### What to produce:
Swap every "screenshot" for "screen capture" in the material, from the line with "The width and" up to and including the line with "pyautogui.click(x=1105, y=482)", and give only those lines, unchanged otherwise and without the pictures.

Start Extracted data

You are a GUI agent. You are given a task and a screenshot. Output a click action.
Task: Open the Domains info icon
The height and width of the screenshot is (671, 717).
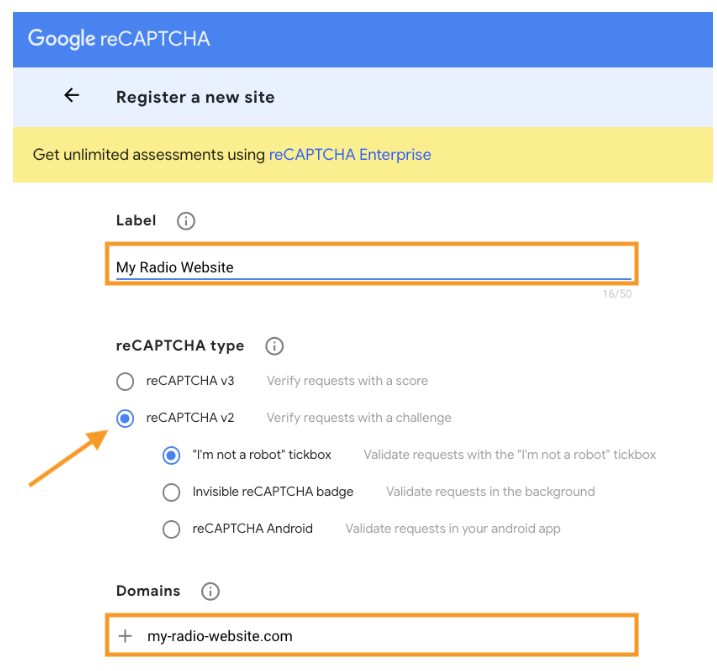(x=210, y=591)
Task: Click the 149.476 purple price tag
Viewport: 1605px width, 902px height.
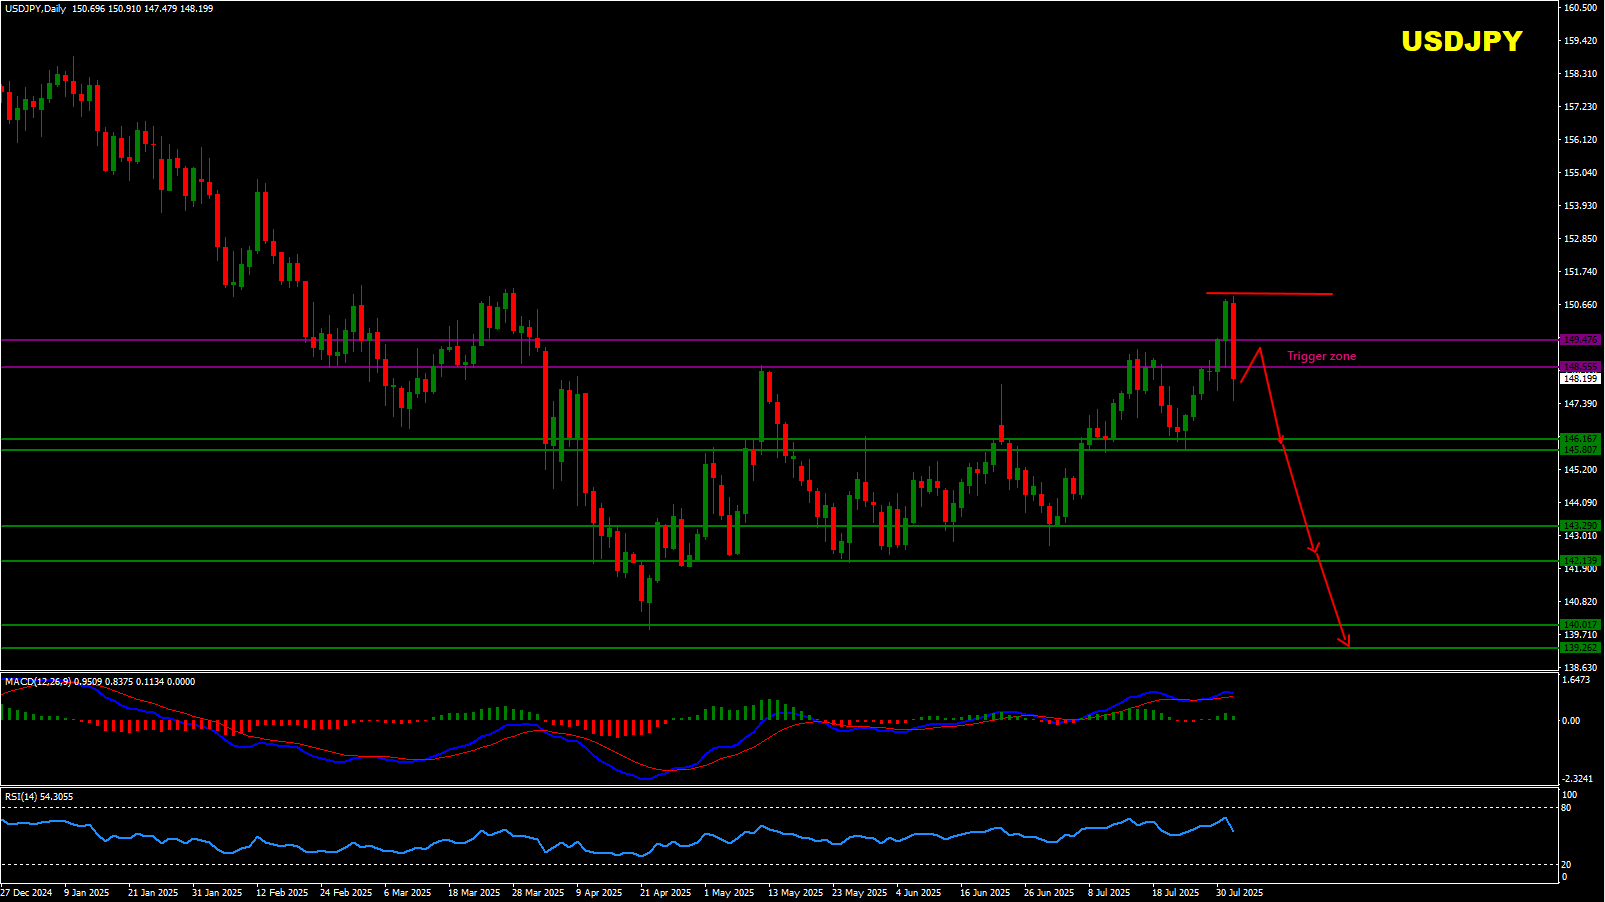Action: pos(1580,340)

End Extracted data
Start Extracted data

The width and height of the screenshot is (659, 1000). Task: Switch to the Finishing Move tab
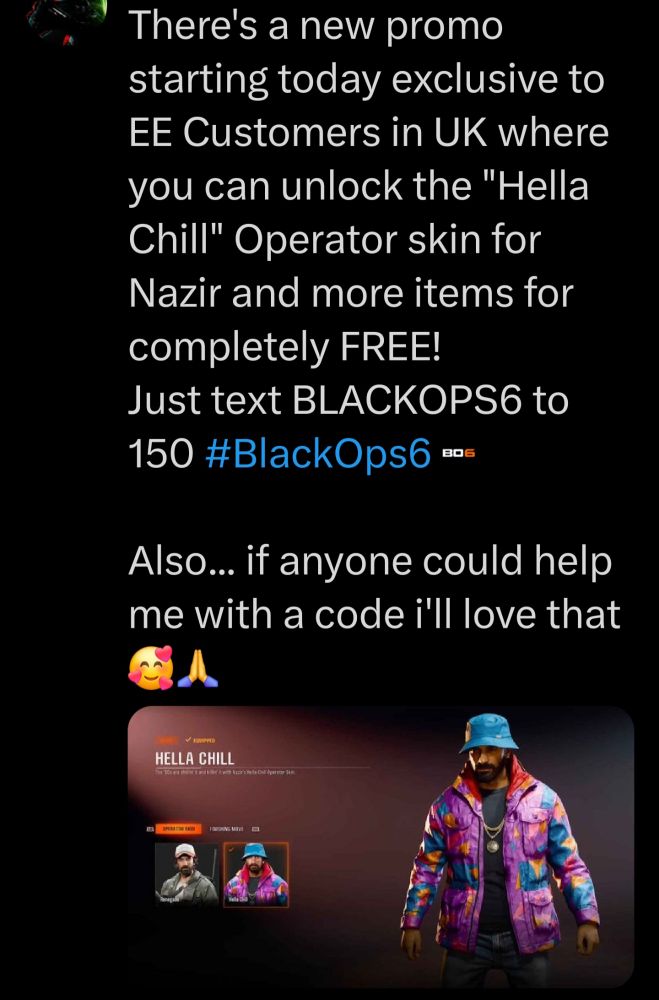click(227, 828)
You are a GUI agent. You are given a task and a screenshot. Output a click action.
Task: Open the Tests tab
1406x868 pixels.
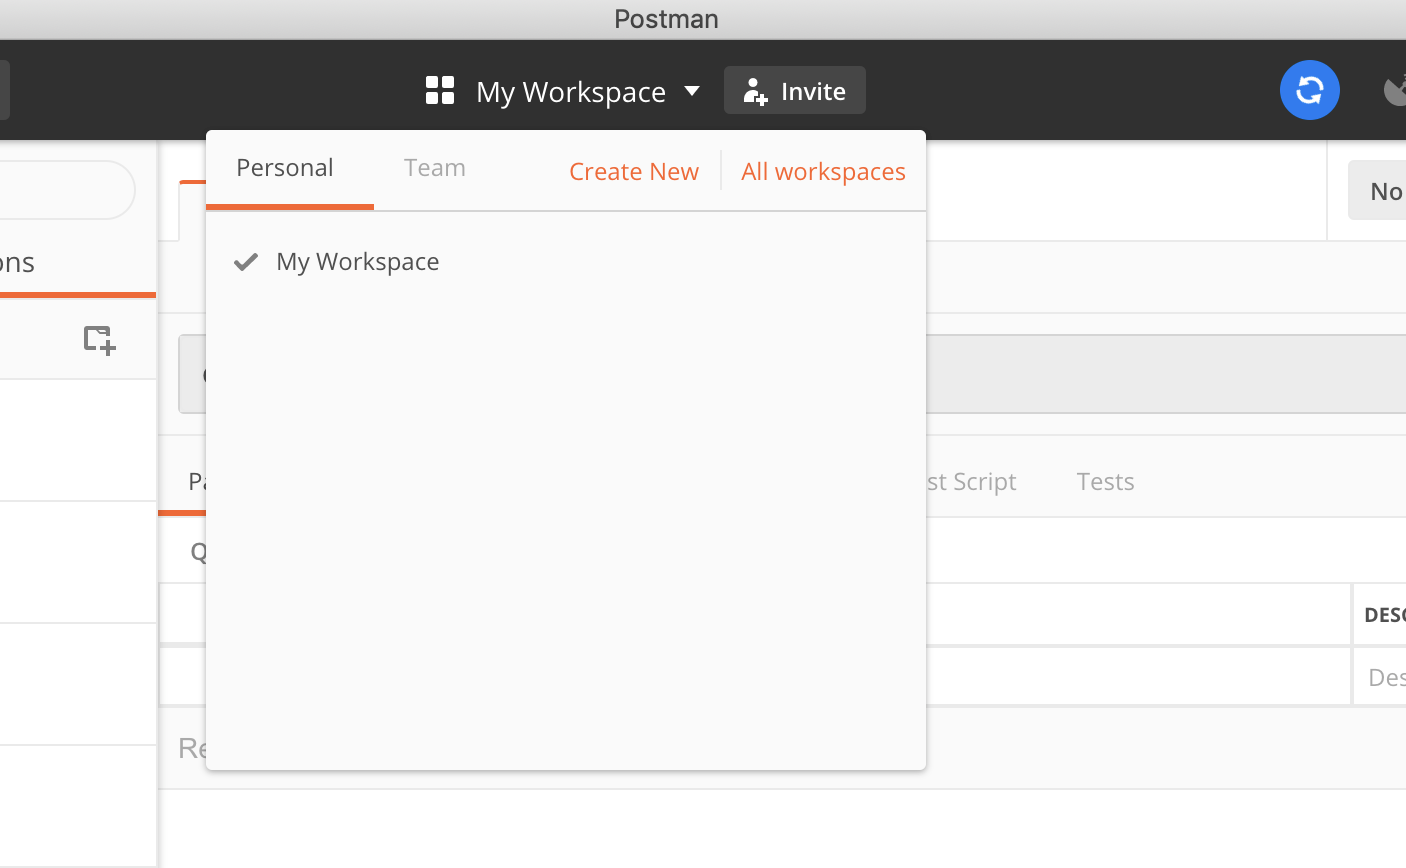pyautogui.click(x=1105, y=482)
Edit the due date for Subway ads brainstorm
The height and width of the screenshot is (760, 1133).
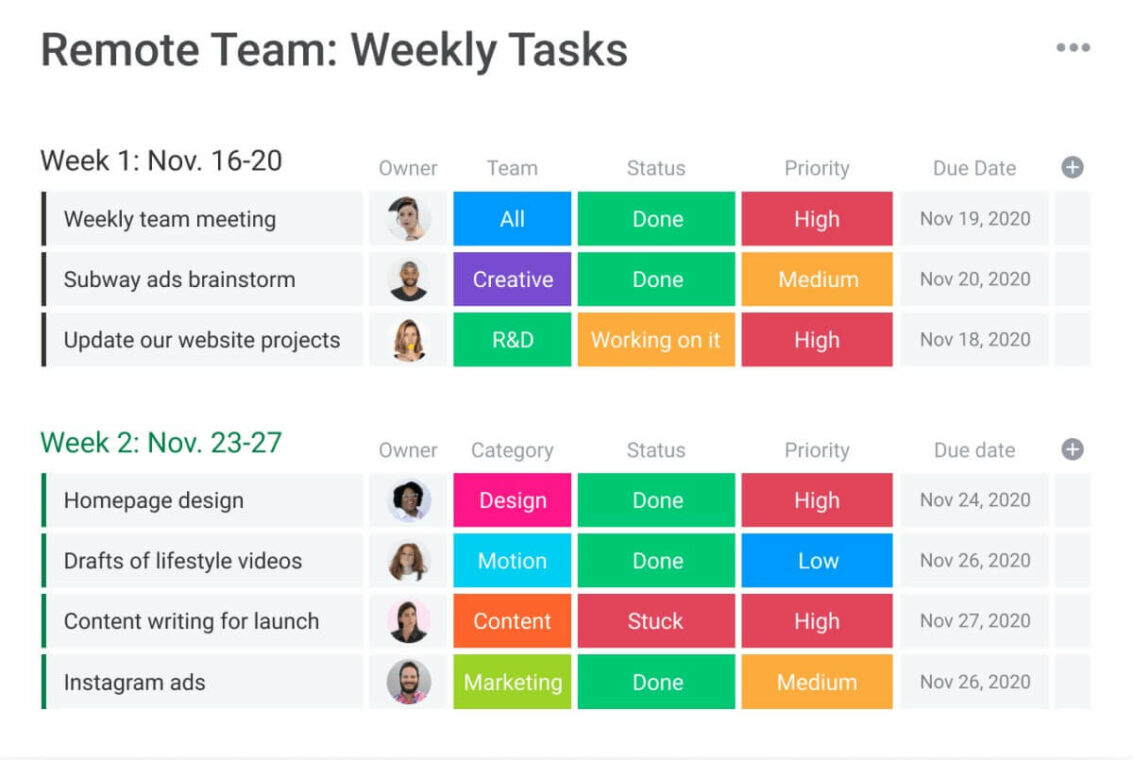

End Extracted data
Start Extracted data

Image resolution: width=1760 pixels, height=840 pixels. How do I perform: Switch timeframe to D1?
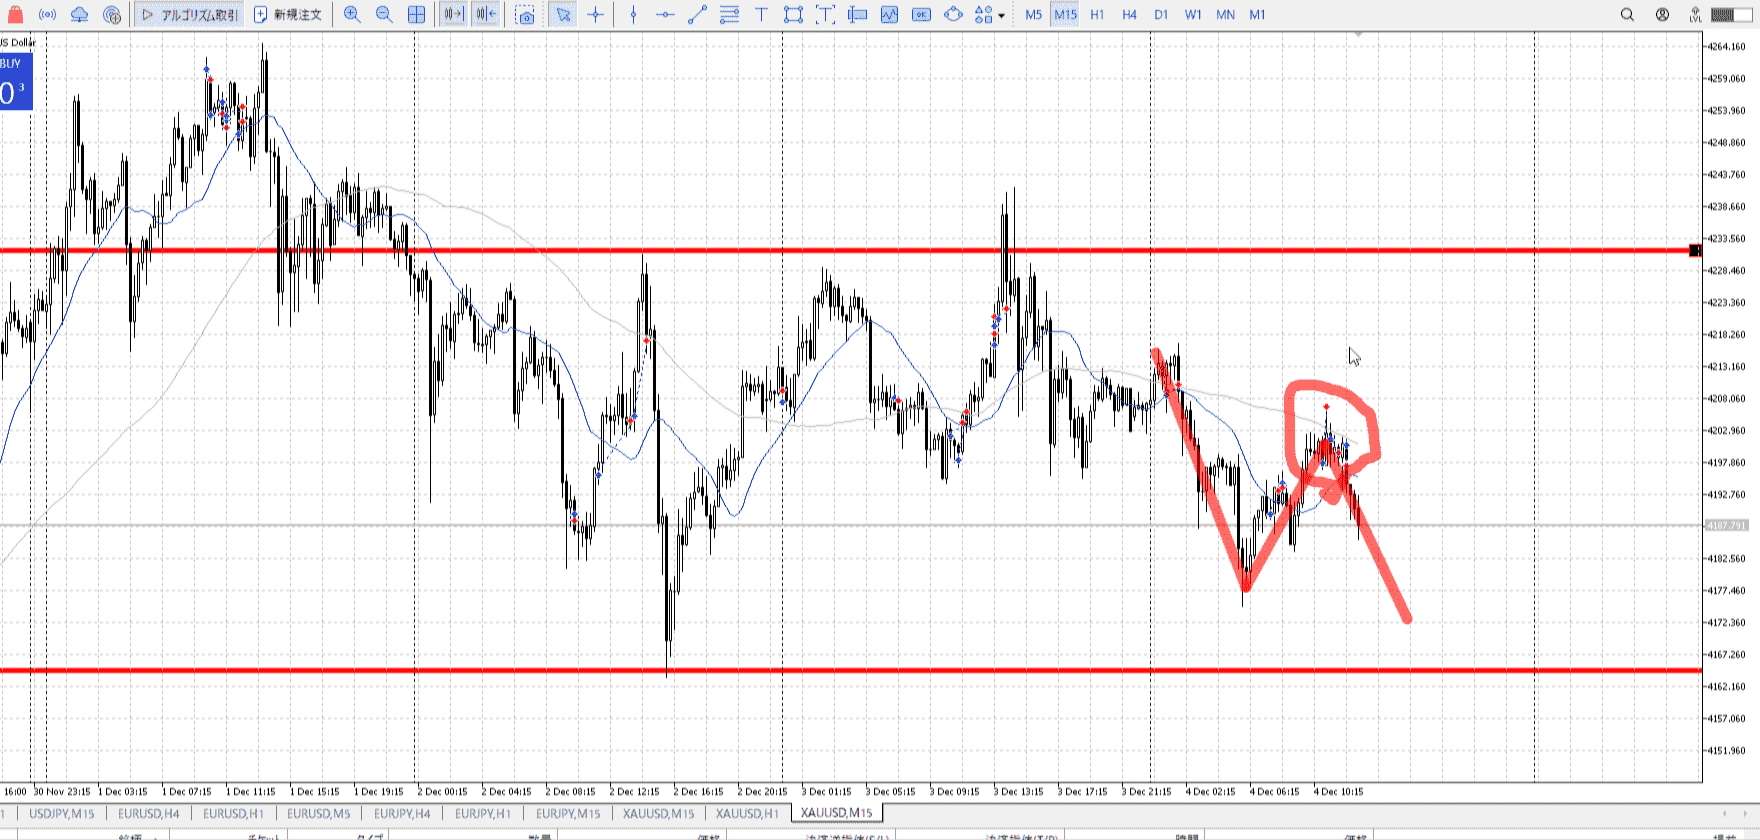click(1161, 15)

End Extracted data

### Solution for this exercise:
The width and height of the screen capture is (659, 1000). Task: Switch to the Finishing Move tab
click(227, 828)
You are a GUI agent. You are given a task and a screen capture. Output a click action.
Task: Open the Tests tab
1406x868 pixels.
pyautogui.click(x=1105, y=482)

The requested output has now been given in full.